◆ Activity
Set down every record exactly as it appears.

Source data:

──────────────────────────────

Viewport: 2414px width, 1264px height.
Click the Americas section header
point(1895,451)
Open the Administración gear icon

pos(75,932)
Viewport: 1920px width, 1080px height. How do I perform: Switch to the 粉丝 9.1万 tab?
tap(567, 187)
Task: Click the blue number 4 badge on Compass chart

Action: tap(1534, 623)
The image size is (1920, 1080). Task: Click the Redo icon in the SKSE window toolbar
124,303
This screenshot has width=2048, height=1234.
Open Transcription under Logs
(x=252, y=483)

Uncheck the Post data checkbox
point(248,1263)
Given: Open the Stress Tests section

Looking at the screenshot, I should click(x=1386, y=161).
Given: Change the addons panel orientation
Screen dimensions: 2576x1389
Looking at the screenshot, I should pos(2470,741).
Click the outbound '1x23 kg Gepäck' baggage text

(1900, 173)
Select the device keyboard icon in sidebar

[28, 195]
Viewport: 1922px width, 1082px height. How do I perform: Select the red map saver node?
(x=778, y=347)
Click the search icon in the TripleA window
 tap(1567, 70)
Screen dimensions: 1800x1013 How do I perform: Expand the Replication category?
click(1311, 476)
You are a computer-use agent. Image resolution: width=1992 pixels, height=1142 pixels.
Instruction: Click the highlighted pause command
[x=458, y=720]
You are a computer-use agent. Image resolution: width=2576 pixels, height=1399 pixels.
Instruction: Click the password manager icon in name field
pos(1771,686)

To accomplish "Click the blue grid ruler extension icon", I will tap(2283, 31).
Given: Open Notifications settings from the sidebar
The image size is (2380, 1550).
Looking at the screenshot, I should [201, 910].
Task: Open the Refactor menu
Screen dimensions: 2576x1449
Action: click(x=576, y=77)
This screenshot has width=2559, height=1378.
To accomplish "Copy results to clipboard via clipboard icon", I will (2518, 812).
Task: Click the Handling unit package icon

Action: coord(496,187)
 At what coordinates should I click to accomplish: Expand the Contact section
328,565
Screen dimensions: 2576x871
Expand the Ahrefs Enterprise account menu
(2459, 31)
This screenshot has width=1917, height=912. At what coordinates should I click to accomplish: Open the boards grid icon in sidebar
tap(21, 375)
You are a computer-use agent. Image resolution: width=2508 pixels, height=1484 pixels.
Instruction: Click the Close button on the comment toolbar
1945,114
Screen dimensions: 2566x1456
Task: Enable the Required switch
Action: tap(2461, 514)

──────────────────────────────

◆ Solution to the problem
Viewport: 2414px width, 1264px height.
Click the Americas section header
point(1895,451)
Open the Administración gear icon

pos(75,932)
Viewport: 1920px width, 1080px height. How do I perform: Switch to the 粉丝 9.1万 tab?
tap(567, 187)
Task: Click the blue number 4 badge on Compass chart

Action: tap(1534, 623)
The image size is (1920, 1080). Task: Click the Redo icon in the SKSE window toolbar
124,303
This screenshot has width=2048, height=1234.
Open Transcription under Logs
(x=252, y=483)

Uncheck the Post data checkbox
point(248,1263)
Given: Open the Stress Tests section

Looking at the screenshot, I should click(x=1386, y=161).
Given: Change the addons panel orientation
Screen dimensions: 2576x1389
Looking at the screenshot, I should pos(2470,741).
Click the outbound '1x23 kg Gepäck' baggage text

(1900, 173)
Select the device keyboard icon in sidebar

[28, 195]
Viewport: 1922px width, 1082px height. How do I perform: Select the red map saver node?
(x=778, y=347)
Click the search icon in the TripleA window
 tap(1567, 70)
Screen dimensions: 1800x1013 How do I perform: Expand the Replication category?
click(1311, 476)
You are a computer-use agent. Image resolution: width=1992 pixels, height=1142 pixels.
Instruction: Click the highlighted pause command
[x=458, y=720]
You are a computer-use agent. Image resolution: width=2576 pixels, height=1399 pixels.
Instruction: Click the password manager icon in name field
pos(1771,686)

To accomplish "Click the blue grid ruler extension icon", I will tap(2283, 31).
Given: Open Notifications settings from the sidebar
The image size is (2380, 1550).
Looking at the screenshot, I should [201, 910].
Task: Open the Refactor menu
Screen dimensions: 2576x1449
Action: click(x=576, y=77)
This screenshot has width=2559, height=1378.
To accomplish "Copy results to clipboard via clipboard icon", I will (2518, 812).
Task: Click the Handling unit package icon

Action: coord(496,187)
 At what coordinates should I click to accomplish: Expand the Contact section
328,565
Screen dimensions: 2576x871
Expand the Ahrefs Enterprise account menu
(2459, 31)
This screenshot has width=1917, height=912. At what coordinates should I click to accomplish: Open the boards grid icon in sidebar
tap(21, 375)
You are a computer-use agent. Image resolution: width=2508 pixels, height=1484 pixels.
Instruction: Click the Close button on the comment toolbar
1945,114
Screen dimensions: 2566x1456
Task: Enable the Required switch
Action: tap(2461, 514)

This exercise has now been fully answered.